Kegiatan yang merupakan hasil kolaborasi sinergis ini dihadiri oleh perwakilan dari Dinas Pendidikan (Diknas), Kementerian Agama (Kemenag), dan Badan Kesatuan Bangsa dan Politik (Kesbangpol) Kabupaten Madiun. Penyerahan penghargaan secara simbolis dilakukan oleh Kapolres Madiun didampingi oleh perwakilan ketiga instansi terkait.
Dua siswa berprestasi dari SMKN 1 Geger terpilih untuk menerima kehormatan ini, yaitu ananda Neta Oktaviana Putri dan Abdillah Rizdhian A’razzqy dari kelas XI MP 2. Keduanya dikukuhkan sebagai Duta Kamtibmas yang diharapkan dapat menjadi agen perubahan dan contoh positif di lingkungan sekolah maupun masyarakat.
Kepala Polres Madiun dalam sambutannya menekankan bahwa tujuan utama kegiatan ini adalah untuk mendukung peningkatan keamanan dan ketertiban masyarakat yang dimulai dari generasi muda. “Pelajar adalah ujung tombak. Dengan membekali mereka menjadi duta, kami berharap pesan-pesan kamtibmas dapat tersampaikan dengan bahasa mereka sendiri,” ujarnya.

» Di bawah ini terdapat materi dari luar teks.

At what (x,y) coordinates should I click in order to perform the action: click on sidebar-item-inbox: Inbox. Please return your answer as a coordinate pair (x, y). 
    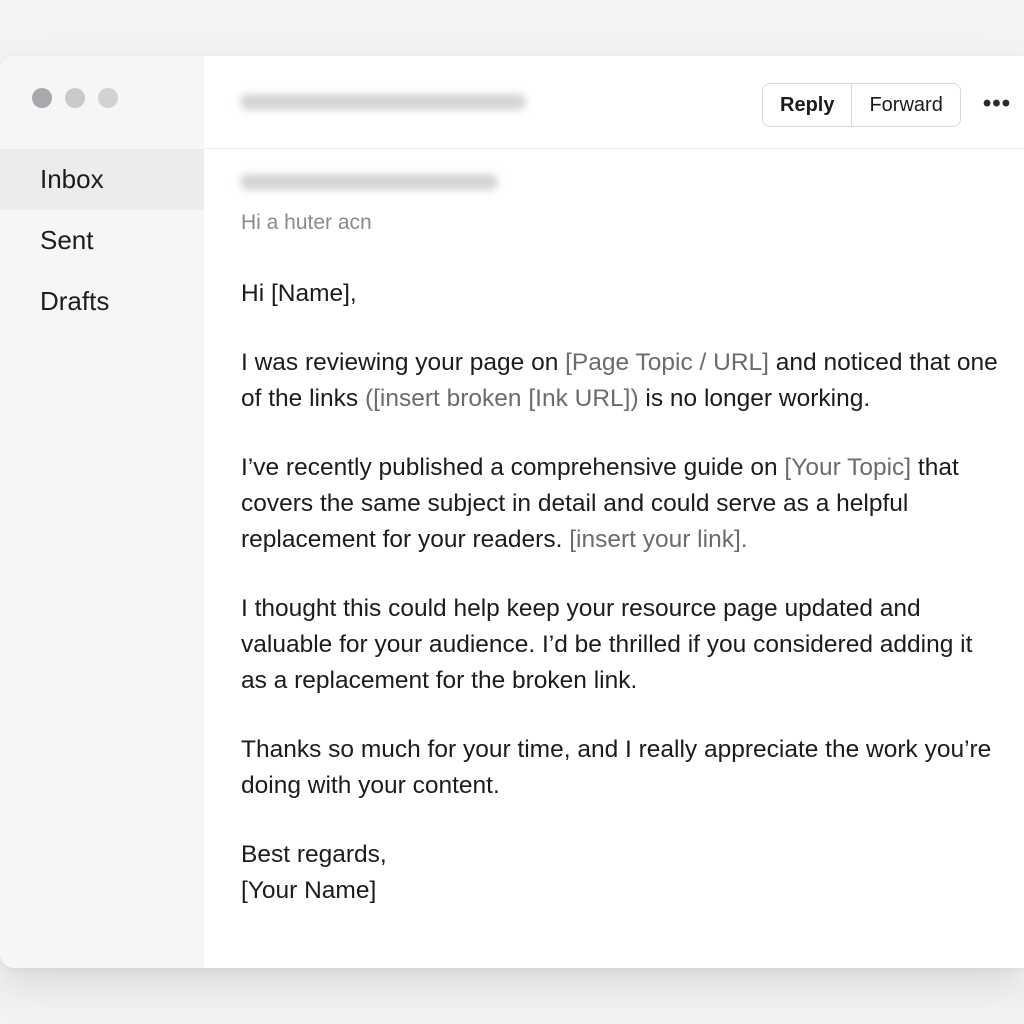
    Looking at the image, I should click on (102, 180).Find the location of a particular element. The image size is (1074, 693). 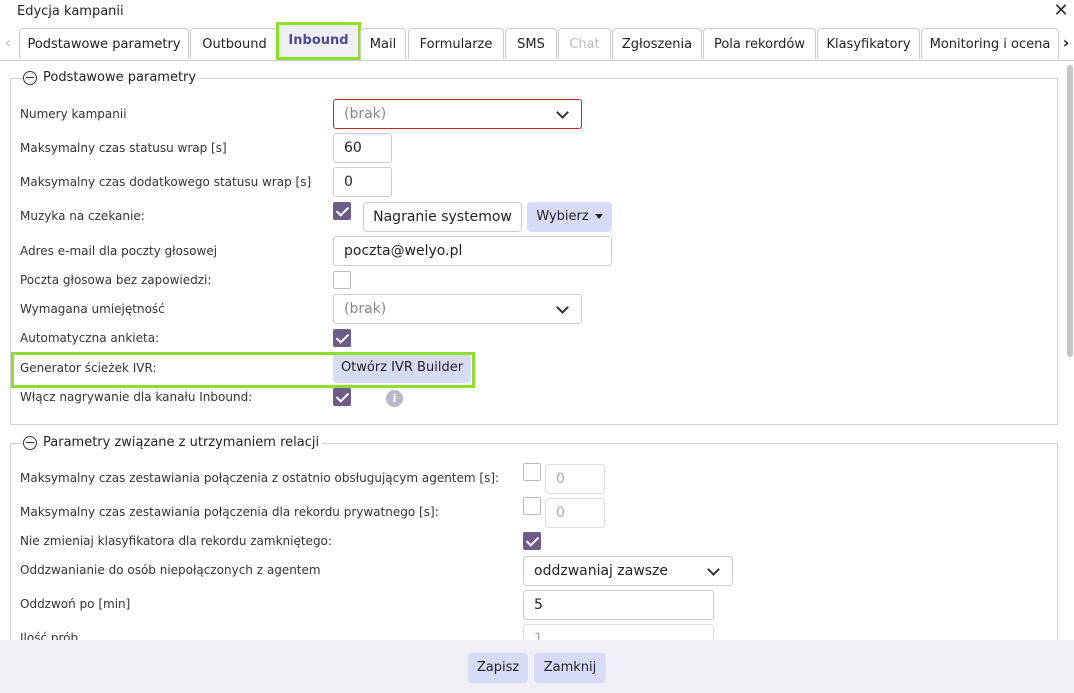

max-wrap-label: Maksymalny czas statusu wrap [s] is located at coordinates (124, 148). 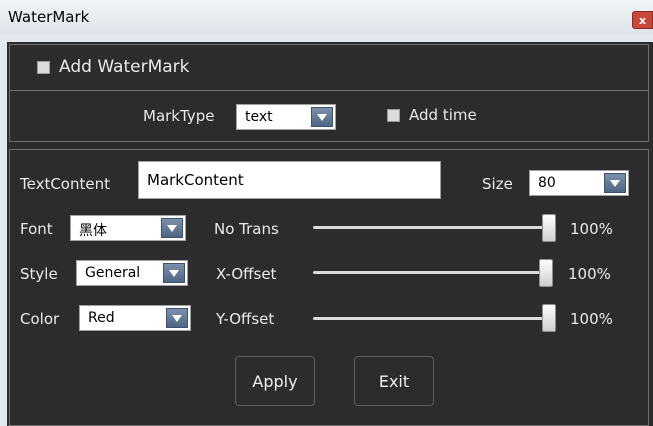 What do you see at coordinates (498, 184) in the screenshot?
I see `size-label: Size` at bounding box center [498, 184].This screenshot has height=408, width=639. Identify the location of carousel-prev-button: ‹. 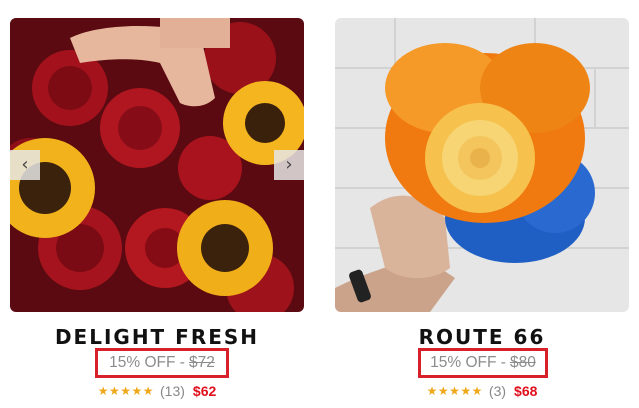
(25, 165).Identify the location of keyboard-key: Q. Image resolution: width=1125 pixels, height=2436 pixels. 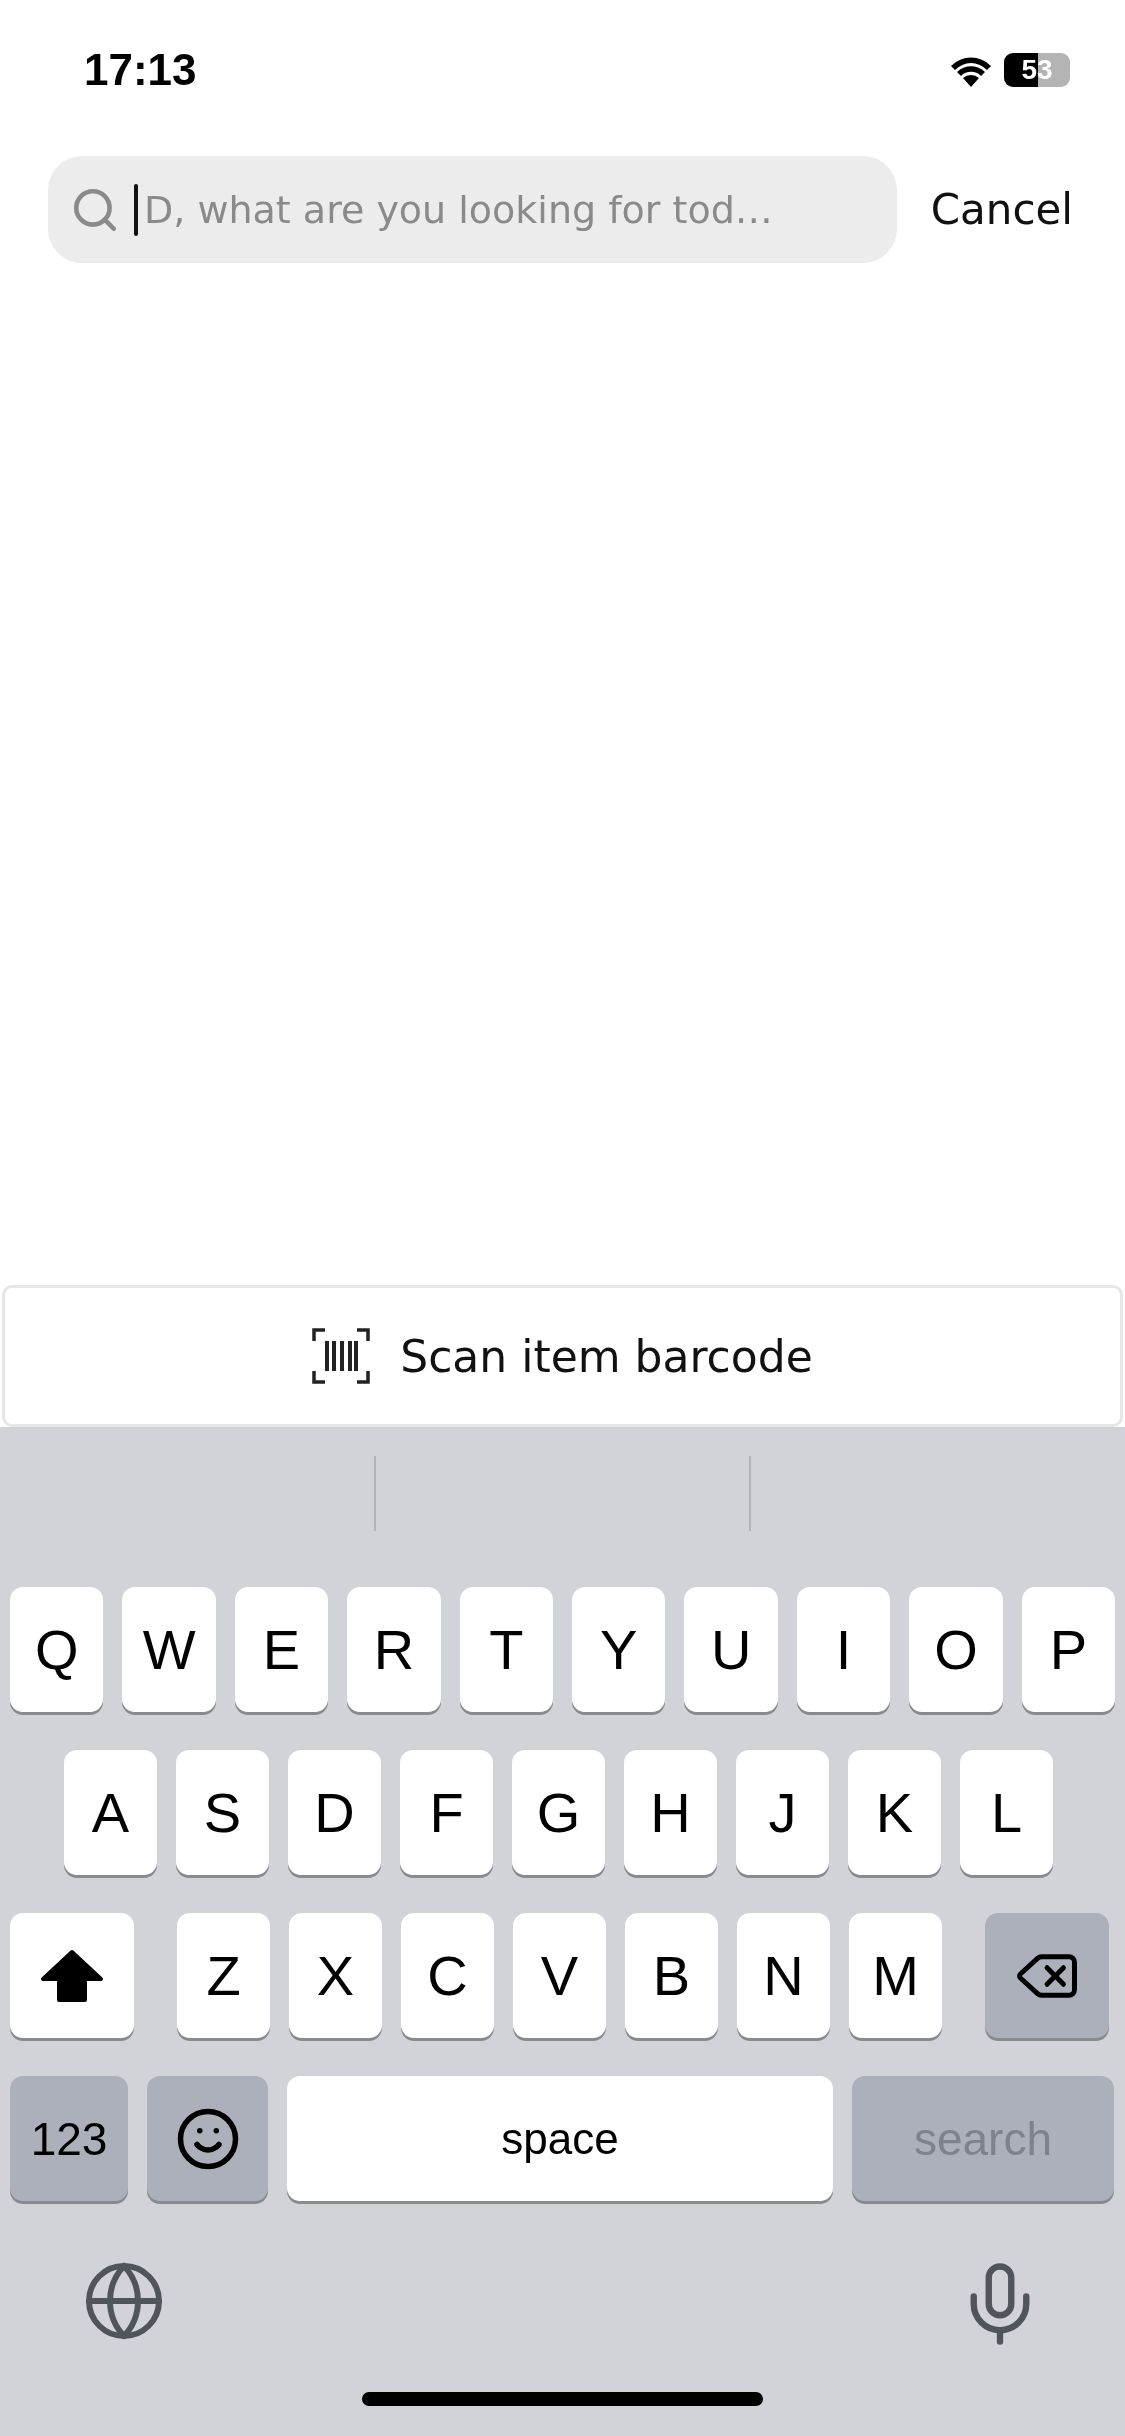
(57, 1650).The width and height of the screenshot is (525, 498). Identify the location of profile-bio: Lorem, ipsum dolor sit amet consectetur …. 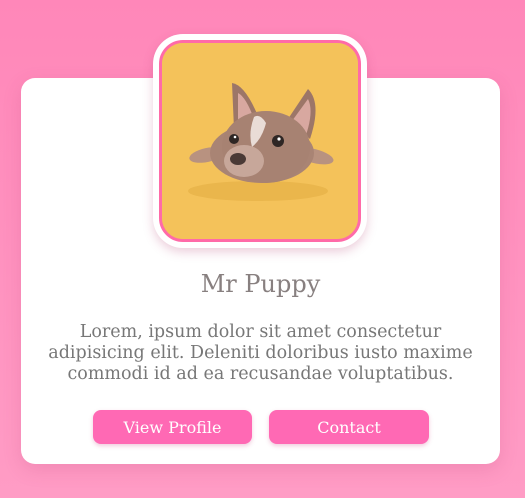
(260, 353).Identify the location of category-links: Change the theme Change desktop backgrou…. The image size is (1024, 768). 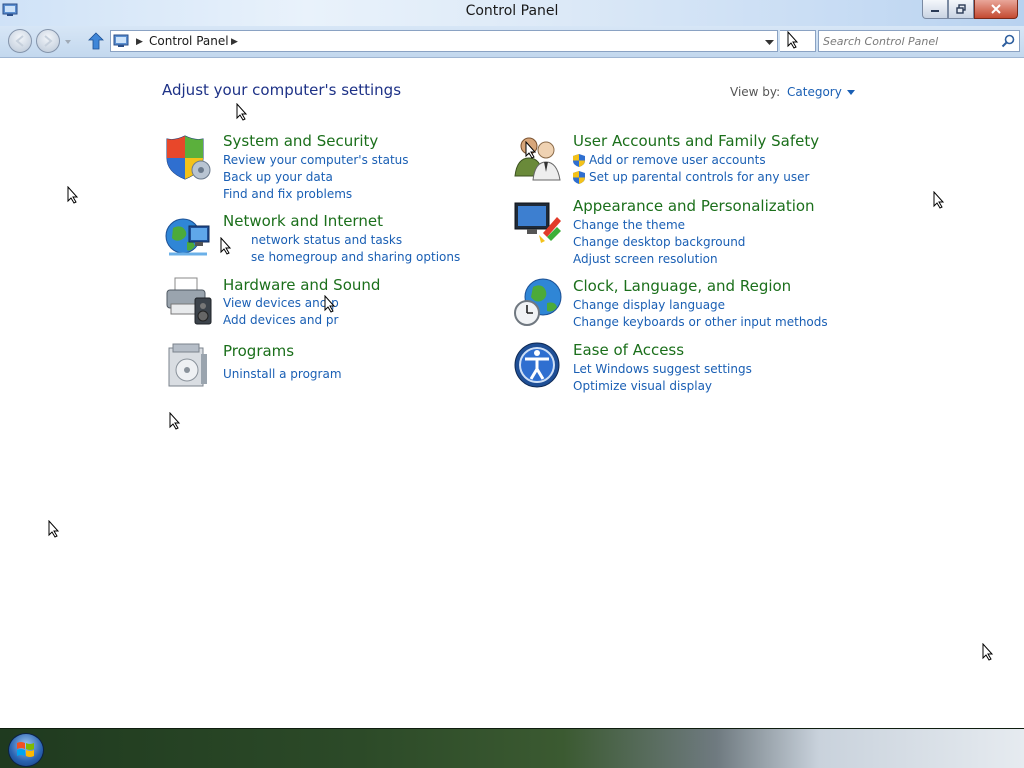
(659, 242).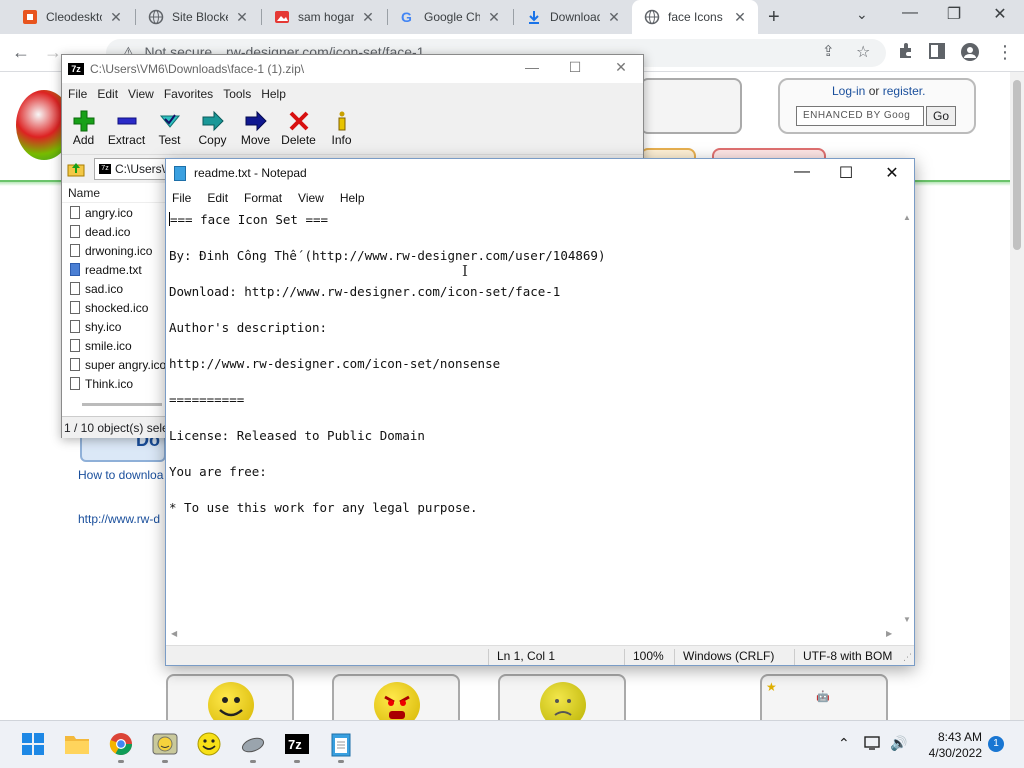  Describe the element at coordinates (941, 116) in the screenshot. I see `go-button: Go` at that location.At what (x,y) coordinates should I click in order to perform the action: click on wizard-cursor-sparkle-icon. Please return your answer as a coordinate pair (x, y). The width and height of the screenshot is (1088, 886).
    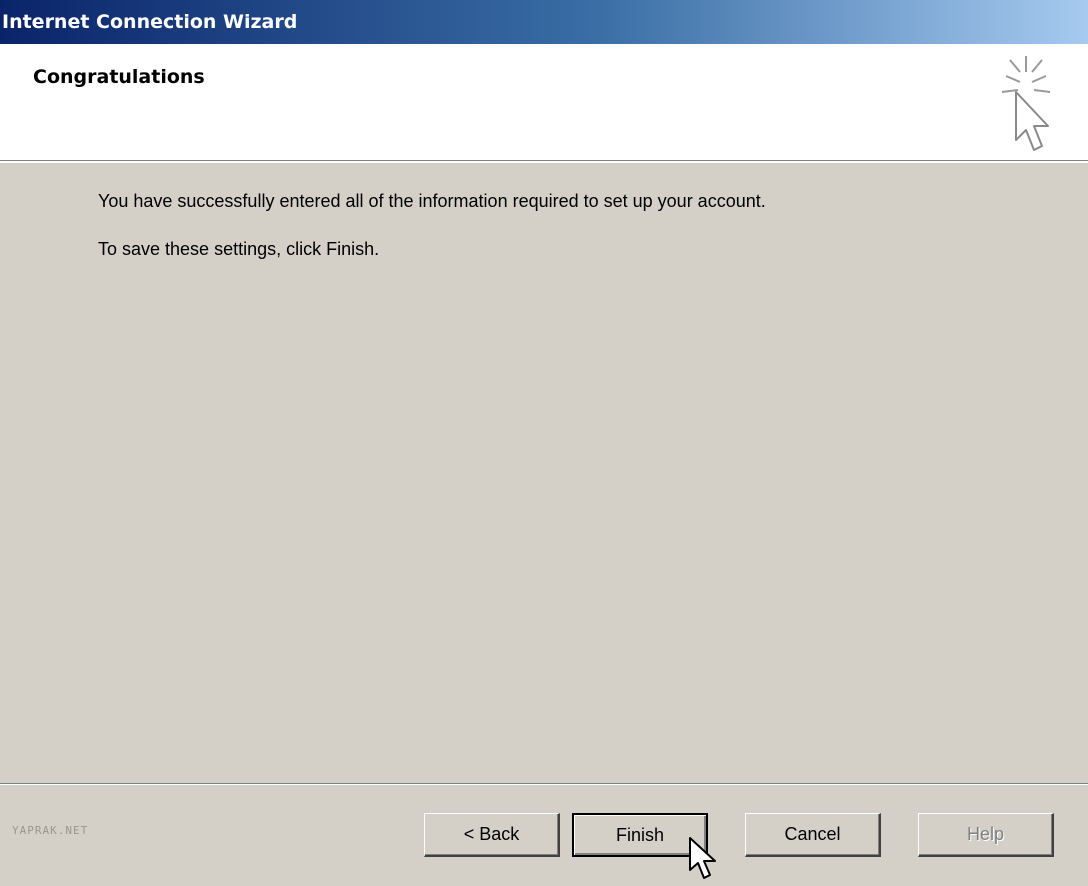
    Looking at the image, I should click on (1026, 104).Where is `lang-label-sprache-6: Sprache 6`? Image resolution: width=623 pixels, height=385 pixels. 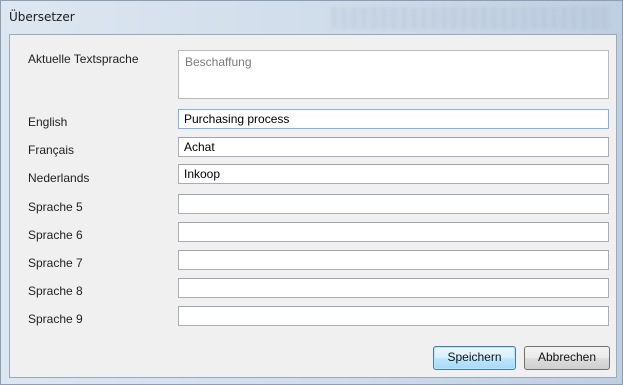
lang-label-sprache-6: Sprache 6 is located at coordinates (56, 235).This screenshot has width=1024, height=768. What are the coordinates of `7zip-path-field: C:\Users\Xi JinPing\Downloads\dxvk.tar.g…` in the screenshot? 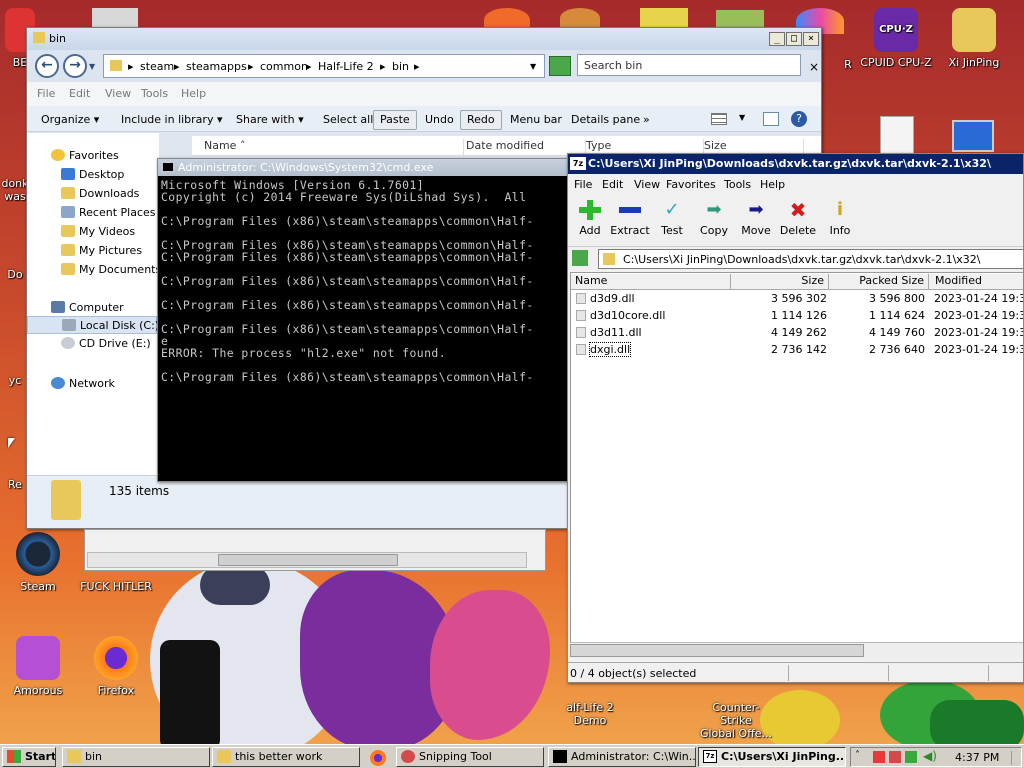 It's located at (810, 259).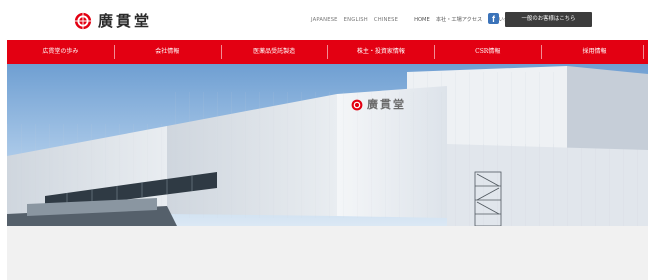 The width and height of the screenshot is (649, 280). Describe the element at coordinates (380, 52) in the screenshot. I see `nav-item-investors: 株主・投資家情報` at that location.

Sebagai institusi pendidikan, SMKN 1 Geger telah melakukan berbagai upaya proaktif untuk menciptakan lingkungan sekolah yang aman dan tertib, sebagaimana terlihat dalam paparan strategi pencegahan yang mereka miliki. Beberapa upaya tersebut antara lain:
1. Membuat dan menegakkan tata tertib sekolah, 2. Melakukan razia intensif dan spontan, 3. Bekerja sama dengan instansi terkait untuk penyuluhan dan sosialisasi, 4. Memanfaatkan ekstrakurikuler sebagai sarana pencegahan. 5. Memasukkan materi tentang bahaya narkotika ke dalam kurikulum pengajaran. 6. Memaksimalkan peran guru dalam upaya pencegahan penyalahgunaan NAPZA.
Dengan dikukuhkannya Duta Kamtibmas ini, diharapkan upaya-upaya preventif yang dilakukan sekolah dapat semakin efektif dan melibatkan partisipasi aktif dari siswa itu sendiri.